Goo Goo Dolls bring tour to Iowa State

Corey Moss

New York’s Goo Goo Dolls may be America’s best-known unknown band. Just ask guitarist/vocalist Johnny Rzeznick. “We have five records, we’re not just ‘Name,'” he said.

The second single off of the band’s 1995 platinum release, A Boy Named Goo, has risen to a steady No. 1 on Billboard’s Modern Rock chart. The modest rotation of “Name” on MTV and alternative radio has helped Goo Goo Dolls break the damn into stardom.

“Radio has really done a lot for us,” Rzeznick said. “MTV doesn’t hurt either.” Goo Goo Dolls hosted MTV’s “120 Minutes” last spring, where they performed their first single “Only One.”

“I wrote ‘Only One’ about a friend of mine who was a big rock star in Buffalo,” Rzeznick explained. “He had a chance to really make it, and he pissed it away. I write a lot of songs for my friends. I’m a writer: I make shit up and write about it.”

“I wrote the songs [on A Boy Named Goo] when I was 28,” he continued. “They are the reflections of a 28-year-old man. I don’t get hung up on the chronicles of writing. I just write what I feel. I just felt like writing ‘Name.'”

Aside from headlining a number of their own dates, Goo Goo Dolls opened for Soul Asylum nationally and took a swing through Europe. The band swept through Ames with London’s Bush and southern California’s No Doubt.

“Playing with the Replacements was great, Soul Asylum was great, everyone has been great,” Rzeznick said. “The tour now has different flavors. No Doubt are the happy-go-lucky band out to have a good time. Bush is more heavy and moody, and we’re somewhere in between. I think we combine for a good show. People enjoy all three bands.

“I’m not all that afraid of a big crowd anymore,” Rzeznick added. “Some nights I’m just not a funny guy. I try not to do the same thing over and over, you know?”

A Boy Named Goo is the follow-up to the critically-acclaimed 1993 release, Superstar Car Wash.

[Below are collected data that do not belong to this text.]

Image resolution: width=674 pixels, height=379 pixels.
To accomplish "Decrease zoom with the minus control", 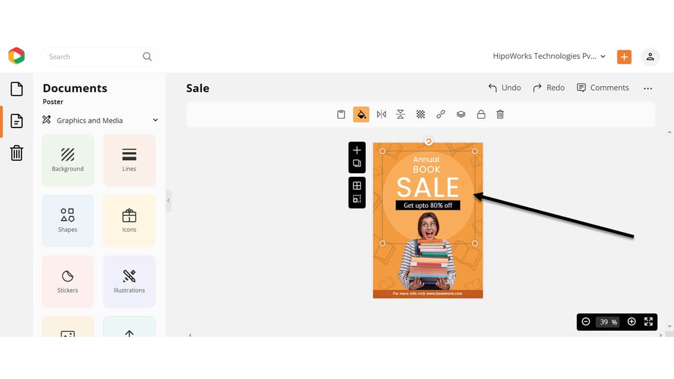I will coord(586,322).
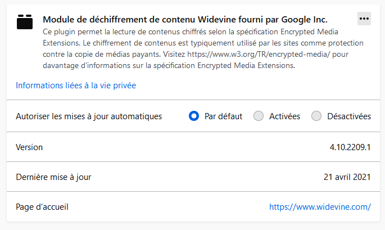Click the Widevine plugin block icon

click(25, 20)
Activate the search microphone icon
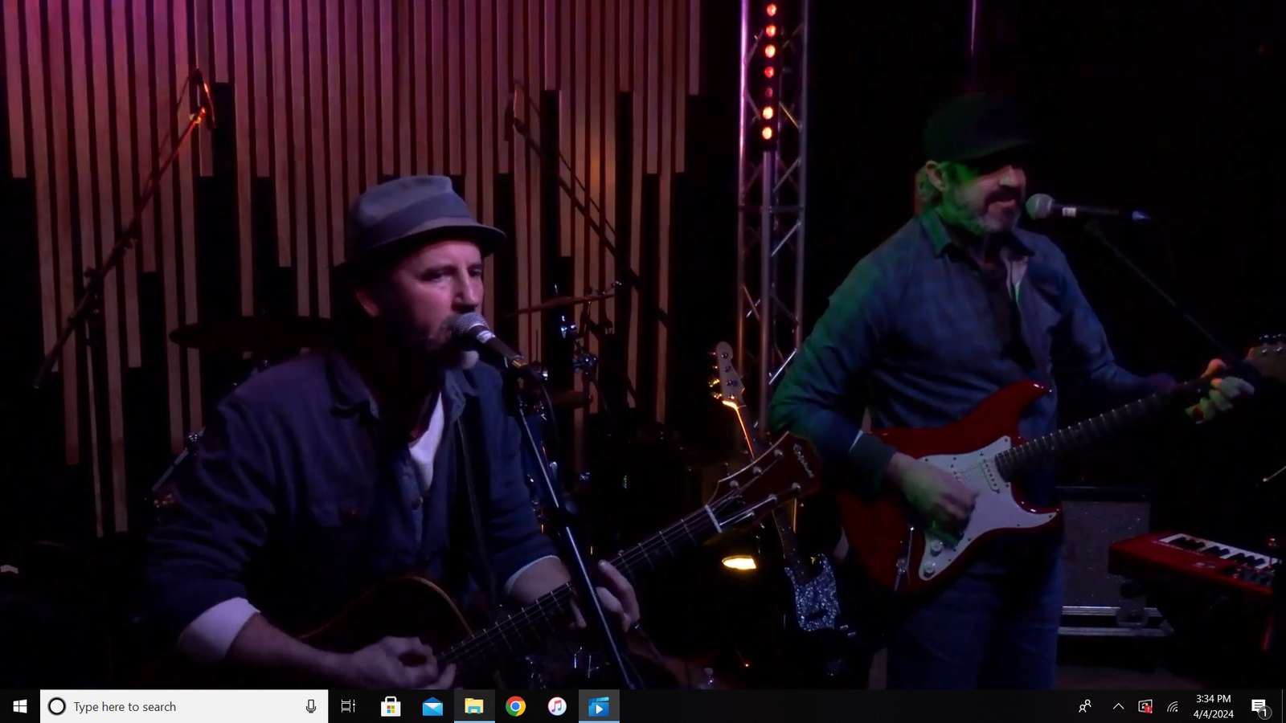This screenshot has width=1286, height=723. click(310, 706)
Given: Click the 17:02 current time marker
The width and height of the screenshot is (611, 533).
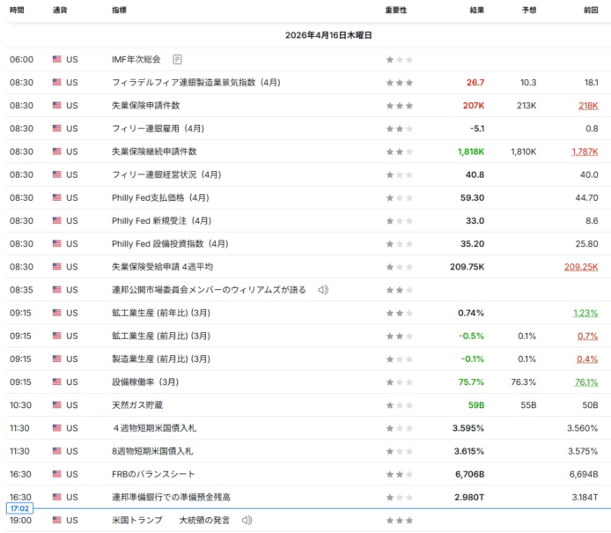Looking at the screenshot, I should click(18, 508).
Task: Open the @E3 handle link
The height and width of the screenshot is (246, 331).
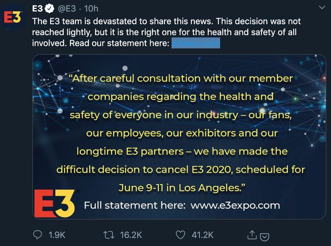Action: click(69, 9)
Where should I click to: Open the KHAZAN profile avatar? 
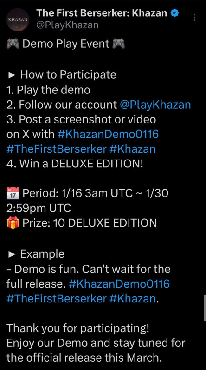pyautogui.click(x=18, y=19)
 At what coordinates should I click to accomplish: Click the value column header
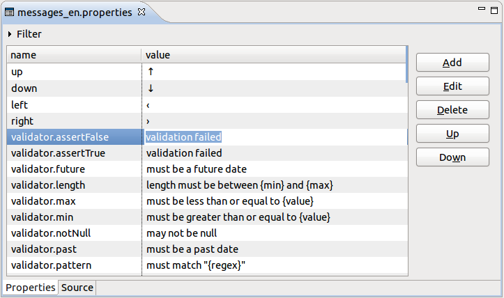coord(273,55)
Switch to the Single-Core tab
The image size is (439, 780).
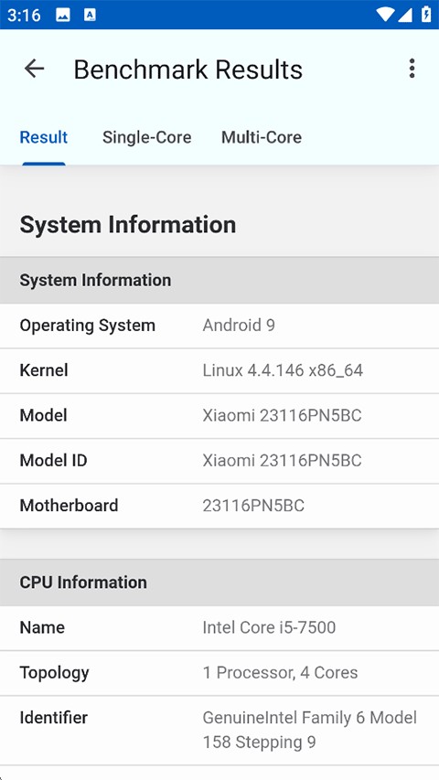point(147,137)
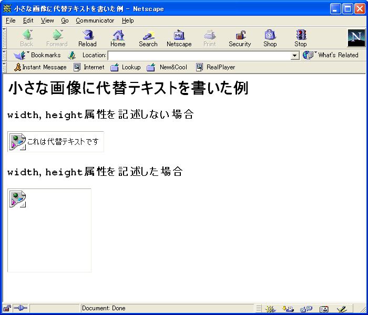
Task: Click the security padlock in status bar
Action: pos(7,309)
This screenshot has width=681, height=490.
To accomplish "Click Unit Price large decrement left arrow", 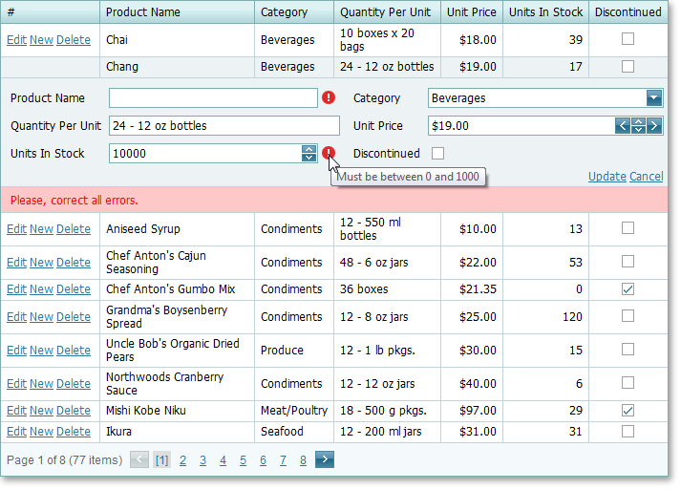I will coord(623,126).
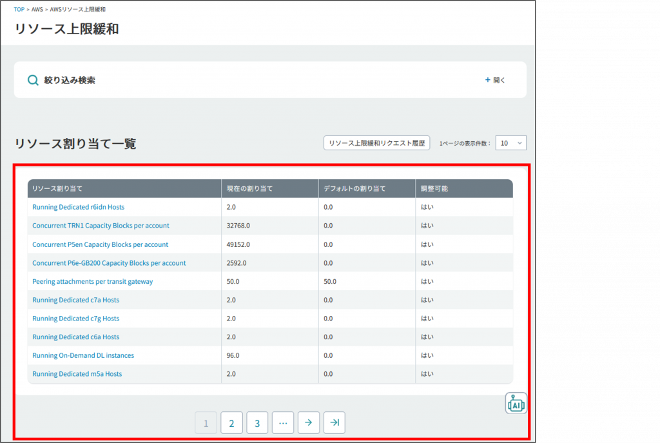
Task: Click the 現在の割り当て column header
Action: [249, 188]
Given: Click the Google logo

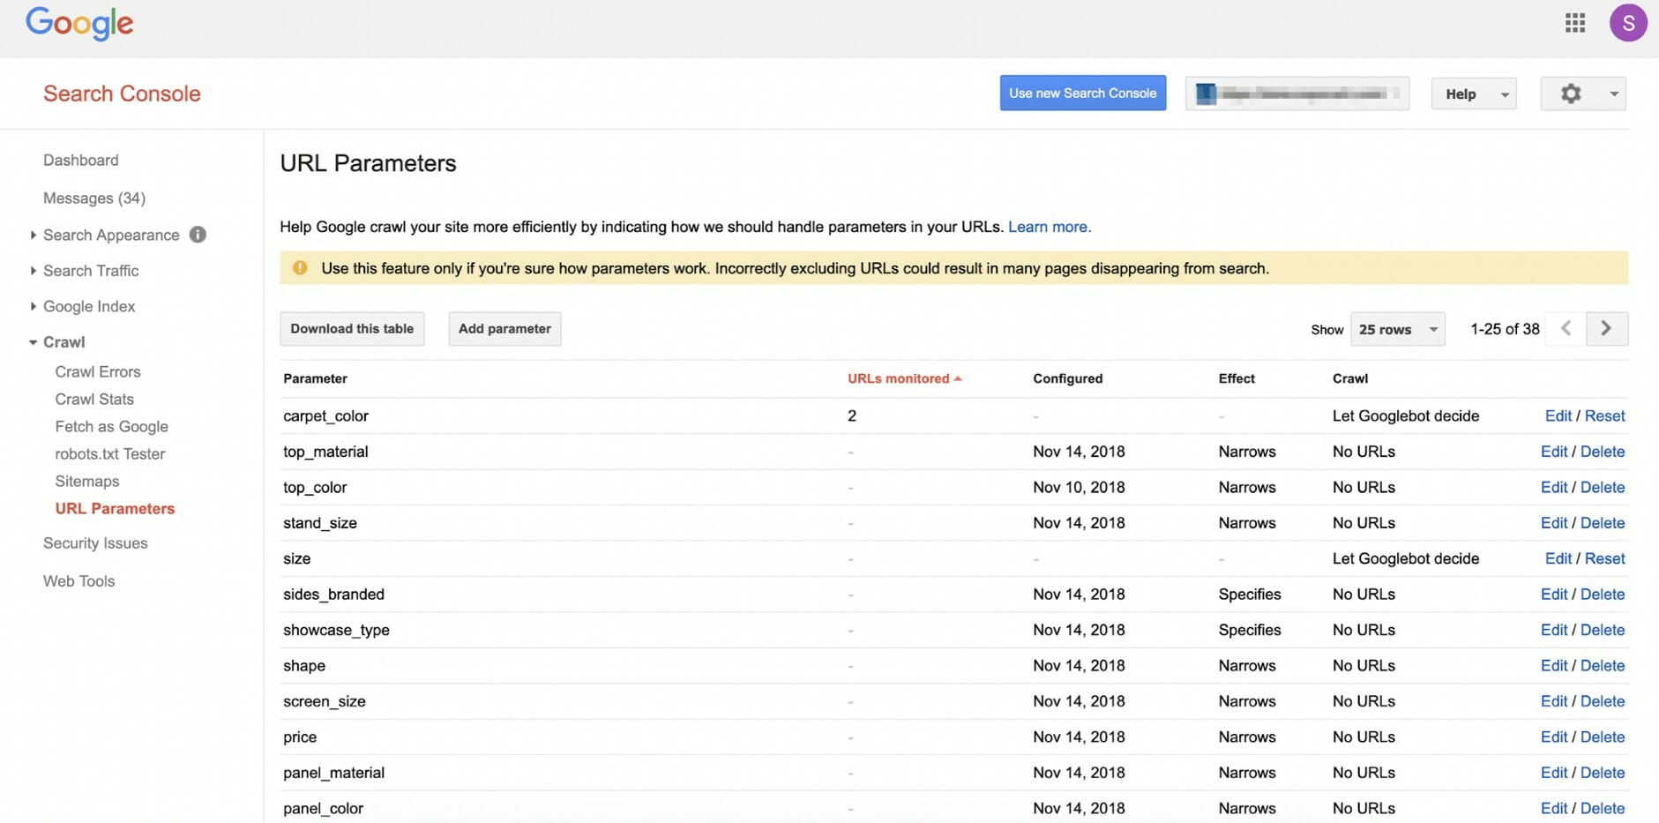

Along with bassist/vocalist Robby Takac, the band first emerged in the Buffalo music scene in 1986. Their independent self-titled debut led to a record deal with the Los Angeles indie powerhouse Metal Blade Records.

Goo Goo Dolls released Jed in 1988 and became a major club attraction in the Midwest and on both coasts. Rolling Stone described the album as “thrash-packed pop and well-articulated rage.”

“Obviously, we’re a rock band influenced by the underground music of the 60s, 70s and 80s,” Rzeznick added. “Real alternative is when you’re 14, buying a record when you’ve never heard it. I remember going into record stores and just picking music off the shelf. It was a real adventure.”

“Alternative has lost its meaning,” he continued. “I like modern rock: It separates us from Bon Jovi and Genesis and bands like that. Robby and I think punk rock is by far the stupidest name for music.”

Goo was produced by Lou Giordano (Husker Du, Sugar, Smithereens) with contributions from Rob Cavallo, the creator of Green Day’s Dookie.